Privacy policy

SOII SAS (SIRET 102947165), publisher of the soii.io platform and the app.soii.io application, is committed to protecting the privacy of its users.

This privacy policy describes the personal data we collect, the purposes for which we process it, and the rights you have under the General Data Protection Regulation (GDPR -- EU 2016/679) and the French Data Protection Act.

SOII SAS -- SIRET 102947165

Registered office: Grenoble, France

DPO contact: contact@soii.io

Identification data: email address, display name, user ID.

Usage data: stories created, personalization preferences (theme, age, style), usage statistics.

Technical data: IP address, user-agent, session identifier, connection timestamps.

Generated content: story texts, visual prompts, AI-generated illustrations.

We do not collect any sensitive data within the meaning of Article 9 GDPR (ethnic origin, political opinions, health data, etc.).

Provide and personalize the story-creation service.

Manage your user account and subscription.

Improve service quality and user experience.

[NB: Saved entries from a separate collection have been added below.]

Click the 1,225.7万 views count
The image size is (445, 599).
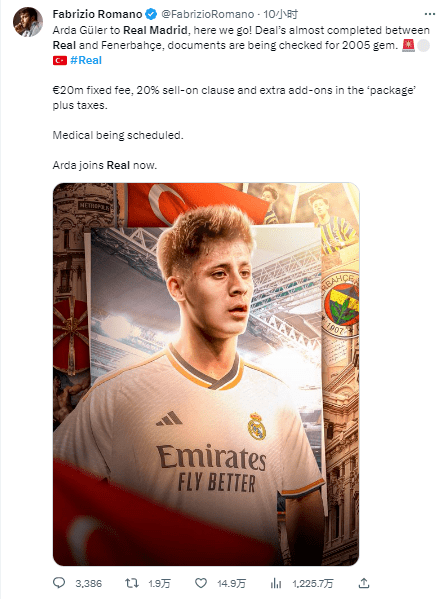coord(313,583)

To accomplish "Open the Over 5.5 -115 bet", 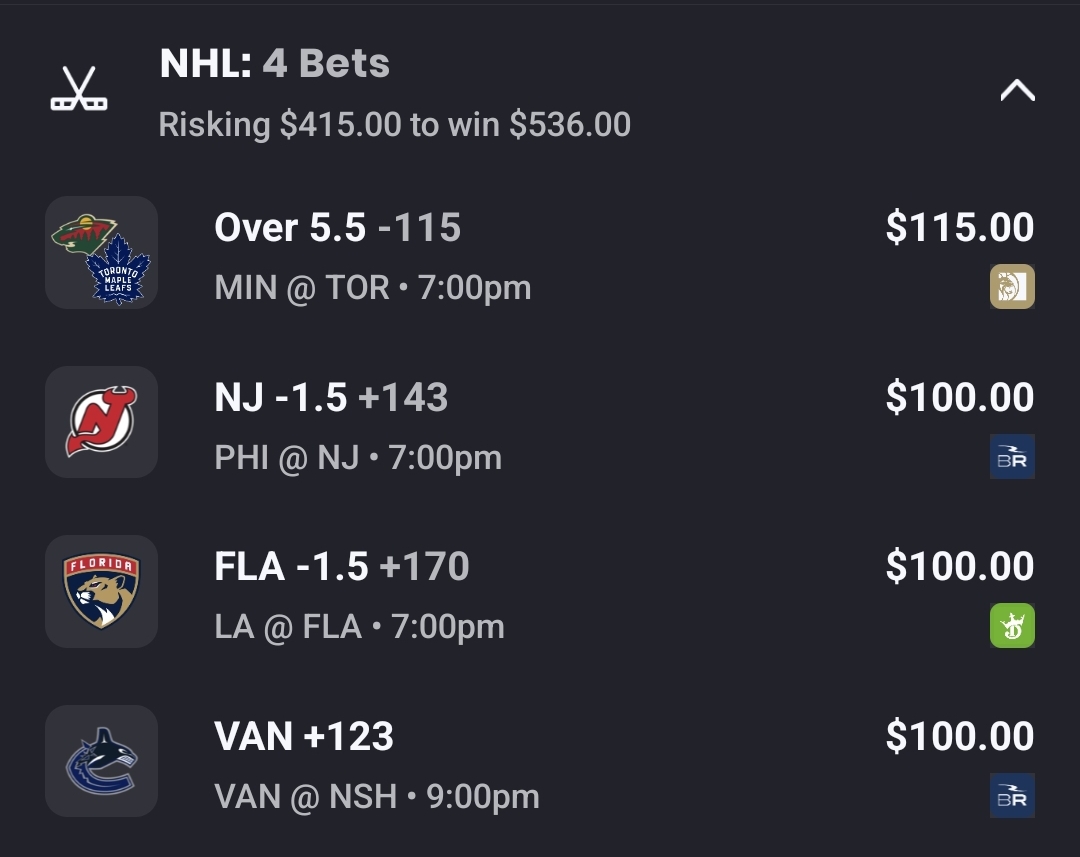I will pyautogui.click(x=337, y=228).
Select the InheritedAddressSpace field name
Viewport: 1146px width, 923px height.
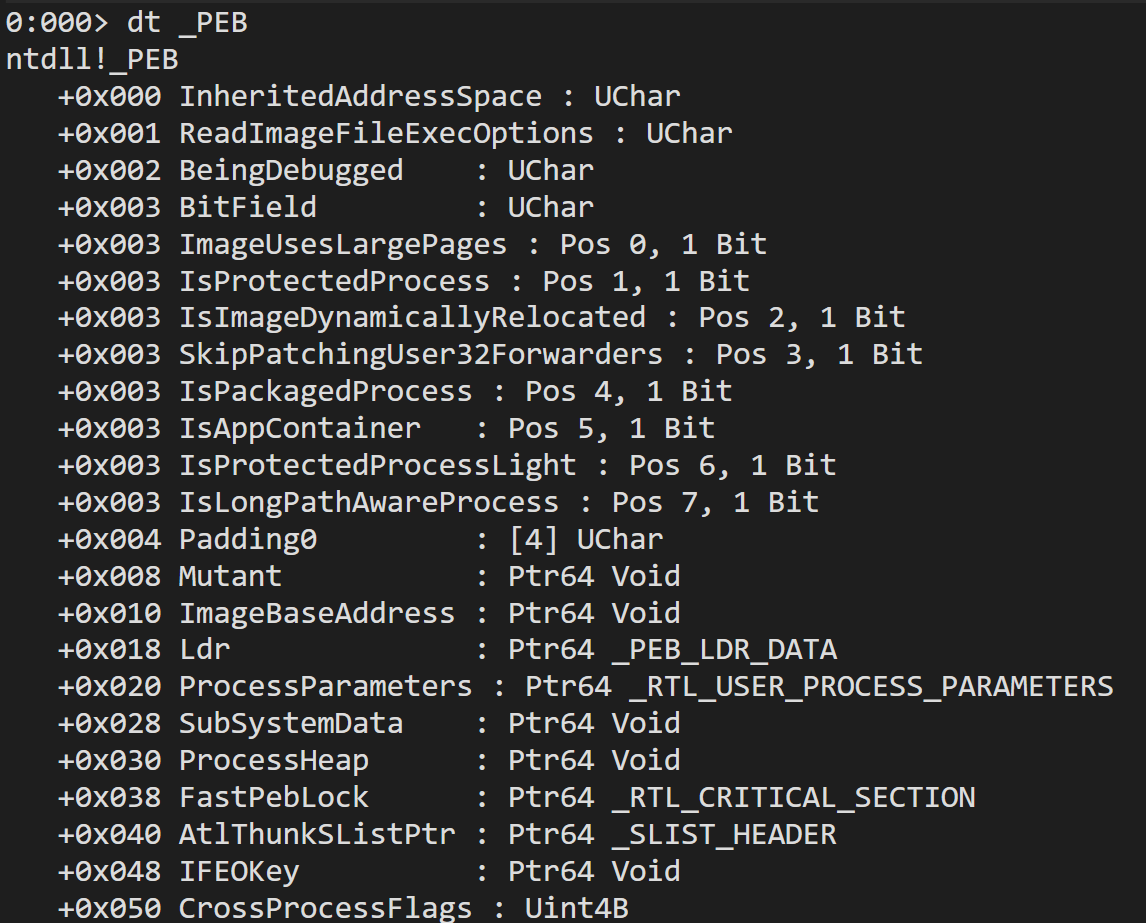click(360, 97)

Secure the platform and prevent abuse.

Comply with our legal and regulatory obligations.

Performance of contract: processing is necessary to provide the service you subscribed to.

Legitimate interest: service improvement, security, fraud prevention.

Legal obligation: retention of certain data required by law.

Consent: for marketing communications (where applicable).

Your data is stored on Google Cloud Platform (europe-west1 region, Belgium) via Firebase services (Authentication, Firestore) and Google Cloud Storage.

Communications are encrypted with TLS/HTTPS. Data at rest is encrypted by Google Cloud.

Access to data is restricted to authorized members of the SOII team only, following the principle of least privilege.

Account data: kept for the duration of your subscription, then deleted within 30 days after account closure.

Stories and generated content: kept as long as your account is active. Deleted within 30 days after account deletion.

Technical data (logs): kept for a maximum of 12 months for security purposes.

We never sell your personal data.

Technical processors: Google Cloud Platform (hosting, storage), AI providers for content generation (text and image). These processors are bound by contractual clauses compliant with the GDPR.

We only share your data with third parties when required by law (judicial or tax authorities).

Some processors (Google LLC, AI providers) may process data outside the European Economic Area. These transfers are governed by the European Commission’s Standard Contractual Clauses or by adequacy decisions.

Under the GDPR, you have the following rights:

Right of access: obtain a copy of your personal data.

Right of rectification: correct inaccurate or incomplete data.

Right to erasure: request deletion of your data.

Right to data portability: receive your data in a structured, readable format.

Right to object: object to processing based on legitimate interest.

Right to restriction: temporarily restrict processing.

To exercise these rights, contact us at: contact@soii.io. We will respond within 30 days.

If you believe your rights are not being respected, you may lodge a complaint with the CNIL (www.cnil.fr).

This site only uses technical cookies strictly necessary for the service to function (authentication, session). No advertising or third-party tracking cookies are used.

SOII is a service intended for parents and legal guardians. Children do not use the platform directly. We do not knowingly collect personal data from children under 16.

We reserve the right to modify this policy. In case of material changes, we will notify you by email or via a notification on the platform.